Video Game publisher, Capcom, once again sets their presence at SDCC. This year the company is treating attendees to the E3 demo of the Resident Evil 2 remake. Last night, I jumped at the chance to get hands-on with the game and find out if it’s shaping up to be every bit the gem the original was on the PlayStation.

As you step into the shoes of a bright-eyed idealist cop Leon Kennedy again, the changes immediately hit you in the face. The game’s initial police station setting is gritter and prettier thanks to RE2 being built on the same tech Resident Evil 7 was. It uses that new power to create a fear-driven experience based on unlit corridors laced with bodies you just know are going to get up off the ground and attack you. It may not be a first-person view but it’s every bit as scary in moments where it’s nearly pitch black except for the cone of your flashlight.

Perhaps the biggest hurdle is the nostalgia factor, if you played the original, you can’t help but think you know everything about what’s around a corner. Capcom solves this problem by re-writing some of the bits that made Resident Evil memorable with arguably bigger moments.
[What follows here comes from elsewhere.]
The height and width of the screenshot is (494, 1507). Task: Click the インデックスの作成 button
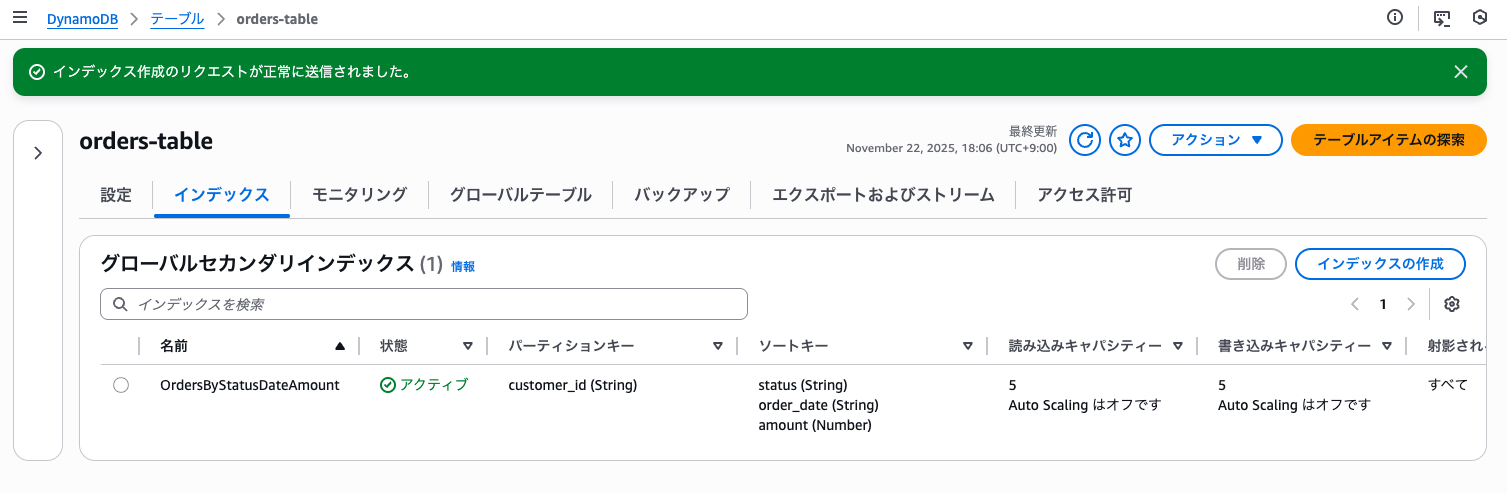point(1380,264)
In one instance Leon fumbles around in the dark until he comes upon a fellow officer trying to escape the zombie masses under a shutter door. He’s literally pulled apart before your very eyes.

Knowing Capcom is taking away pieces of the original RE2 just to mess with you gives it a unique kind of tension where you think you know until you realize you don’t know jack about what’s about to go down in Raccoon City’s police department.

My biggest question about RE2 had to do with something the game can’t really do anymore. Part of what made the PS1 game special was the fact that if you put in the second RE2 disc first and played the game with Clarie in the beginning, you played a different game/story. It was fun and added value to the RE2 package. After speaking with a Capcom PR rep at the booth, we found out the game won’t have that particular mechanic though it will allow you to choose whose story you dive into between Claire Redfield and Leon Kennedy but ultimately wind up in the same place.

We can also confirm typewriters are still there along with the mutant gator and there’s still spiders of some kind (ugh). Resident Evil 2 defined what survival horror was up until the series went in an action-driven direction. Resident Evil 7’s swamp family setting and first-person view choice put it back on the right path, but Resident Evil 2’s remake is looking to push new territory in survival horror.

This weekend, if you’re going to SDCC stop by the Capcom booth in Hall A to play the RE2 demo. The waits will be long but the reward will be RPD good.

RESIDENT EVIL 2 launches on Xbox One, PC and PS4 January 25, 2019.